Regulation of PD-L1 Expression by NF-κB in Cancer

Abstract

Immune checkpoints are inhibitory receptor/ligand pairs regulating immunity that are exploited as key targets of anti-cancer therapy. Although the PD-1/PD-L1 pair is one of the most studied immune checkpoints, several aspects of its biology remain to be clarified. It has been established that PD-1 is an inhibitory receptor up-regulated by activated T, B, and NK lymphocytes and that its ligand PD-L1 mediates a negative feedback of lymphocyte activation, contributing to the restoration of the steady state condition after acute immune responses. This loop might become detrimental in the presence of either a chronic infection or a growing tumor. PD-L1 expression in tumors is currently used as a biomarker to orient therapeutic decisions; nevertheless, our knowledge about the regulation of PD-L1 expression is limited. The present review discusses how NF-κB, a master transcription factor of inflammation and immunity, is emerging as a key positive regulator of PD-L1 expression in cancer. NF-κB directly induces PD-L1 gene transcription by binding to its promoter, and it can also regulate PD-L1 post-transcriptionally through indirect pathways. These processes, which under conditions of cellular stress and acute inflammation drive tissue homeostasis and promote tissue healing, are largely dysregulated in tumors. Up-regulation of PD-L1 in cancer cells is controlled via NF-κB downstream of several signals, including oncogene- and stress-induced pathways, inflammatory cytokines, and chemotherapeutic drugs. Notably, a shared signaling pathway in epithelial cancers induces both PD-L1 expression and epithelial-mesenchymal transition, suggesting that PD-L1 is part of the tissue remodeling program. Furthermore, PD-L1 expression by tumor infiltrating myeloid cells can contribute to the immune suppressive features of the tumor environment. A better understanding of the interplay between NF-κB signaling and PD-L1 expression is highly relevant to cancer biology and therapy.
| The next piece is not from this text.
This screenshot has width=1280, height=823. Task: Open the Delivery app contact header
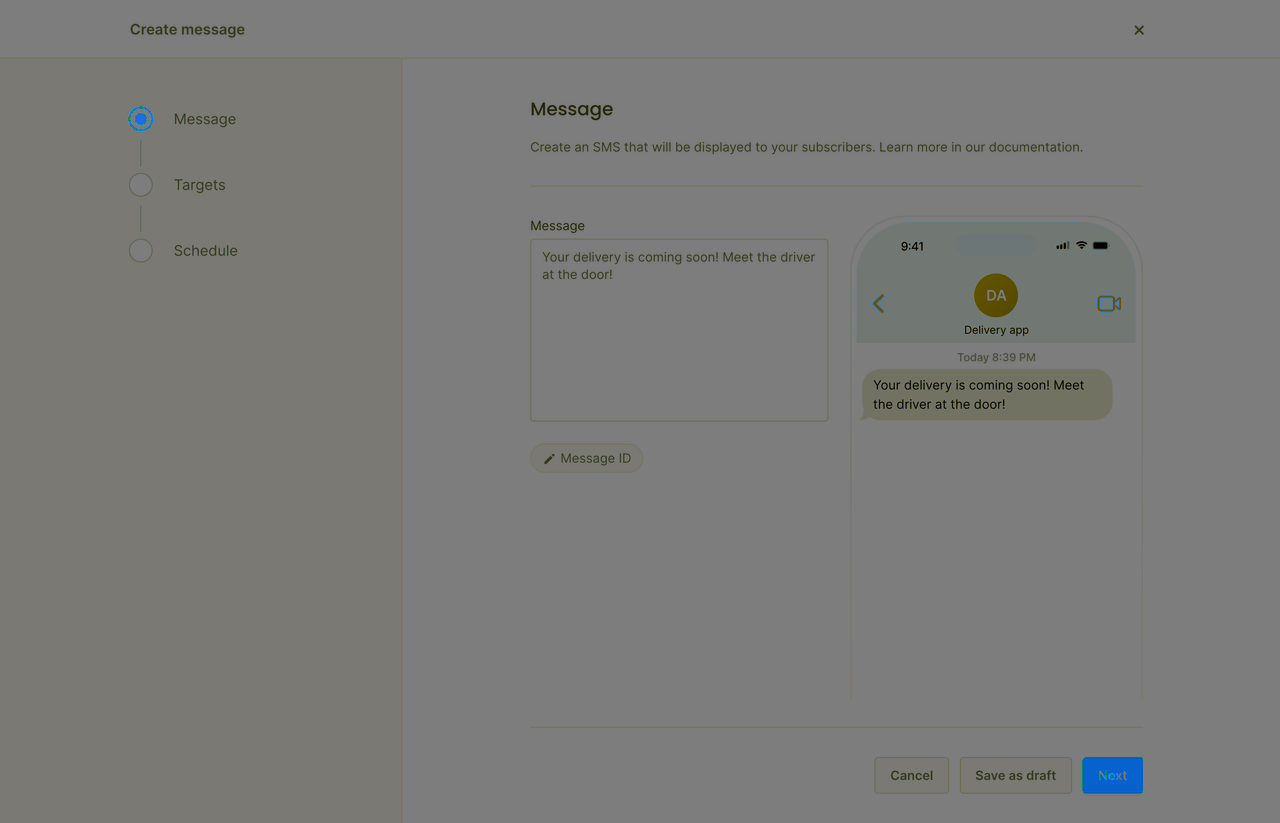tap(995, 330)
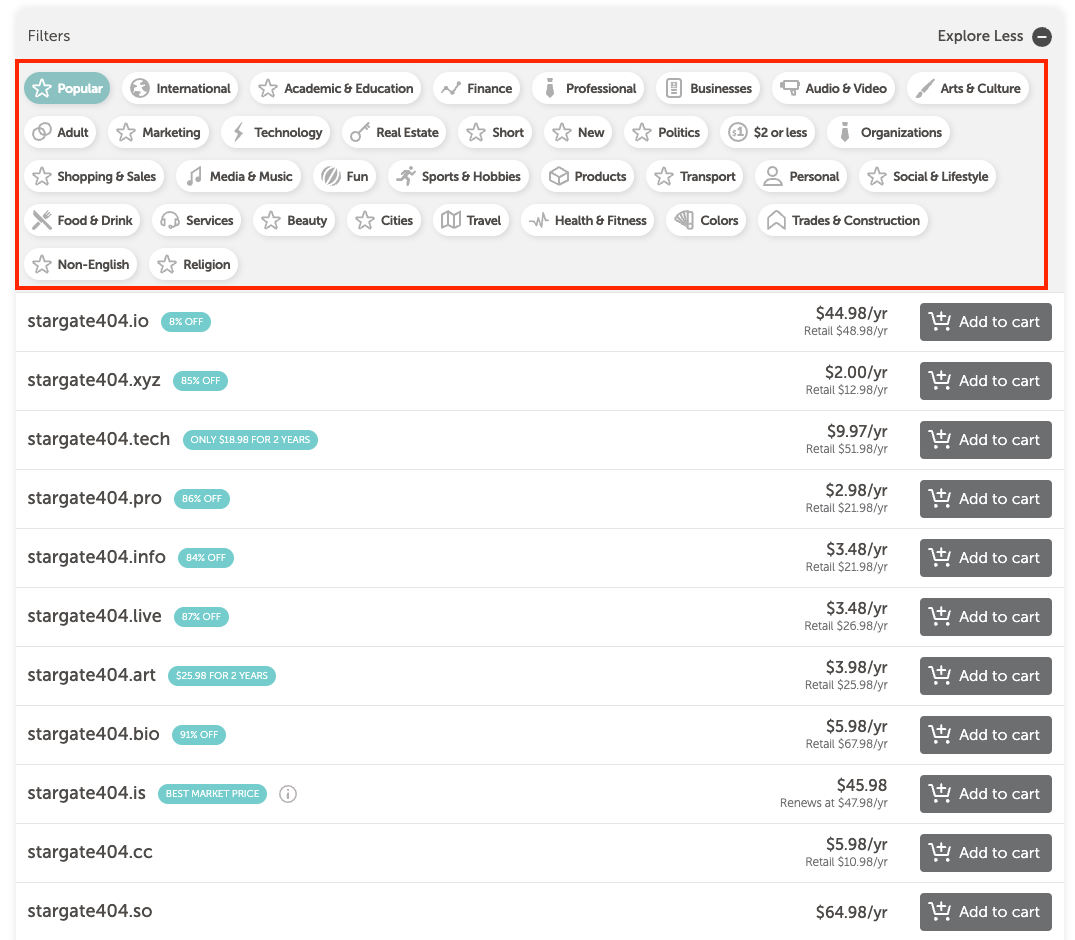
Task: Select the Audio & Video filter
Action: 833,89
Keywords: T cells; epithelial-mesenchymal transition; immune checkpoint inhibitors; inflammation; non-small-cell-lung cancer; tissue homeostasis; tumor associated macrophages; tumor immunity.

Figure 1

Mechanisms of PD-L1 expression through NF-κB. (A) Oncogene-related mechanisms. MUC1 and EGFR up-regulate PD-L1 expression by activating NF-κB pathway. These pathways are intertwined with EMT. HPV modulates PD-L1 expression triggering STING that in turn activates NF-κB. (B) Inflammatory cytokine-related mechanisms. Tumor-infiltrating immune cells can produce several cytokines regulating PD-L1 expression. Two well-known cytokines acting via NF-κB pathway are TNFα produced by TAMs and IFN-γ produced by tumor infiltrating T and NK cells. (C) Drug- and stress-related mechanisms. Different drugs act on NF-κB transcriptional activity (e.g., Palblociclib). Stress response to UVR activates NF-κB, thus mediating PD-L1 up-regulation. Blue arrows indicate activation of NF-kB pathway; black arrows indicate NF-κB-mediated PD-L1 up-regulation; red T-arrows indicate negative regulation. EGFR, Epidermal Growth Factor Receptor; EMT, Epithelial-Mesenchymal Transition; HPV, Human Papilloma Virus; IFN, Interferon; JAK, Janus Kinase; MUC1, Mucin 1; NK, Natural Killer; PD-L1, Programmed Cell Death Protein 1 Ligand; RB, Retinoblastoma; STAT, Signal Transducer and Activator of Transcription; STING, Stimulator of Interferon Genes; TAMs, Tumor Associated Macrophages; TNF, Tumor Necrosis Factor; UVR, ultraviolet radiation.